The grass stretched endlessly in every direction, swaying lazily under the breeze. The heat was bearable, but the walk had stretched into an annoying monotony. Garry's boots crunched rhythmically behind me, the sound blending with the occasional bird call. Neither of us spoke for nearly ten minutes.
"Were you always like this?" Garry's voice cut through the quiet, low and deliberate.
I didn't bother turning around. "What do you mean?"
"You know," he said, and for a second, I thought that was all he was going to offer. Then he added, "Heartless."
I laughed under my breath, more out of surprise than humor. "Coming from you? That's rich."
His silence pressed on me, like he was waiting for an actual answer. I shrugged. "I don't know. Probably."
"You're not even denying it." There was no judgment in his tone, just a flat statement of fact. Garry rarely wasted energy on things like feelings.
"Why bother?" I quipped. "You wouldn't believe me anyway."
The sound of his footsteps faltered for just a moment, as though he'd stopped walking, then picked up again. "When you fought them back there... You didn't hesitate.
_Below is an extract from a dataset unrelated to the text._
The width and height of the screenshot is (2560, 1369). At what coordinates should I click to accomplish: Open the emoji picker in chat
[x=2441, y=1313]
Didn't hold back." He paused again, then added, "Didn't even think."
I exhaled sharply. "Yeah, and? Weren't you going for the kill too?"
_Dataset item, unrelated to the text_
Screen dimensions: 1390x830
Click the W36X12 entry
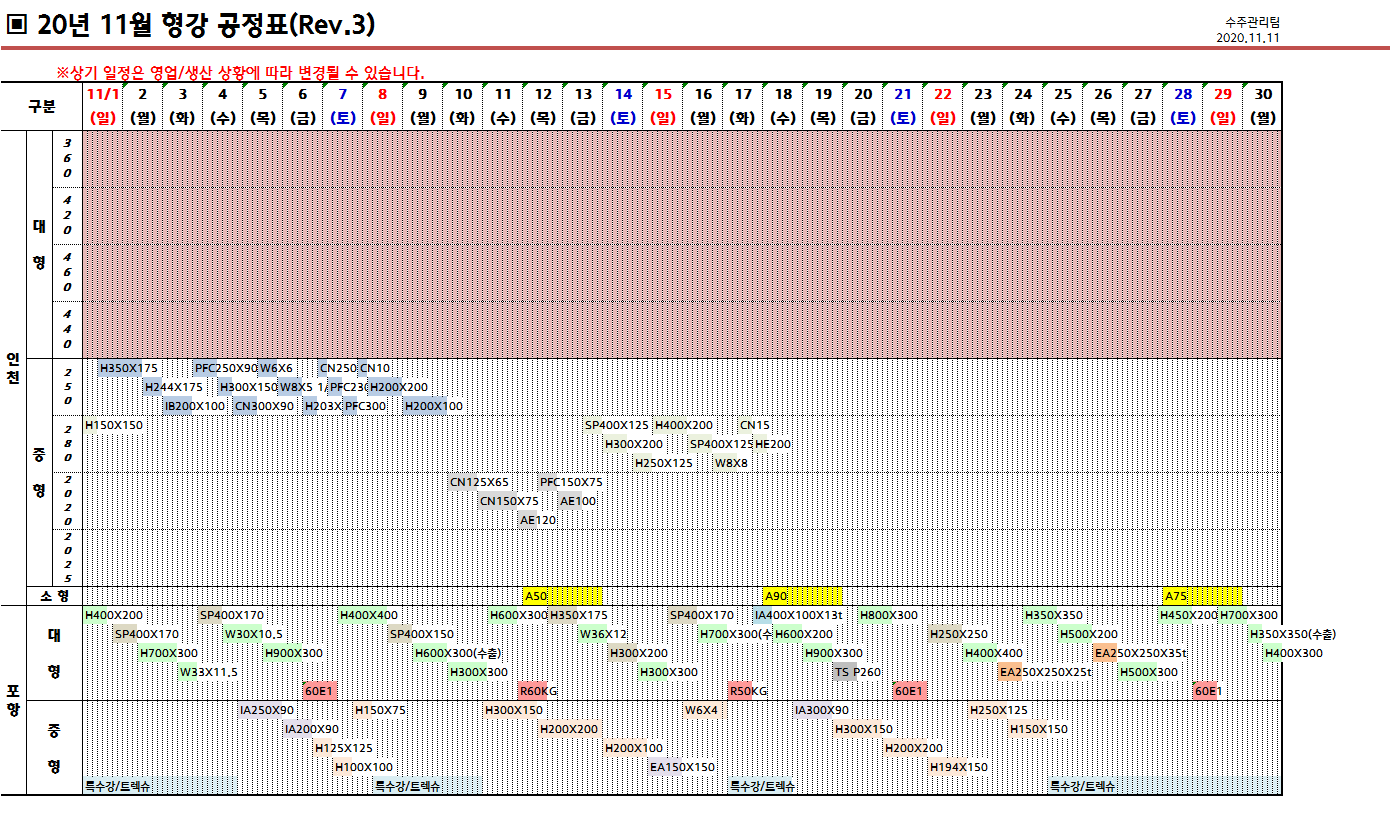603,634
"Yes," he said, evenly. "But I don't kill for nothing."
The weight of his words settled in the air. I didn't have a response, not immediately. We kept walking, and the silence was heavier now. Eventually, I muttered, "Instincts, maybe."
"Instincts," he repeated flatly, his tone halfway between disbelief and annoyance.
"Yeah. You know, fight-or-die kind of instincts. When I'm in it, I'm not thinking about the long-term consequences or the morality of it all. I'm thinking, 'how do I survive, and how do I make sure they don't get back up?'" I finally glanced over my shoulder. "You gonna psychoanalyze me now?"
Garry met my eyes, his expression carved from stone. "I'm not interested in your excuses."
"Wow," I said with mock admiration, "you really know how to cheer a guy up."
"Maybe you don't need cheering up." He looked away, his gaze scanning the horizon like it was more important than this conversation. "Maybe you need to figure out why you're like this."
I didn't respond. I didn't want to. The truth was, his words hit harder than I liked to admit. Why was I like this? Was it just instinct, or was there something more broken inside me that made killing feel...easy?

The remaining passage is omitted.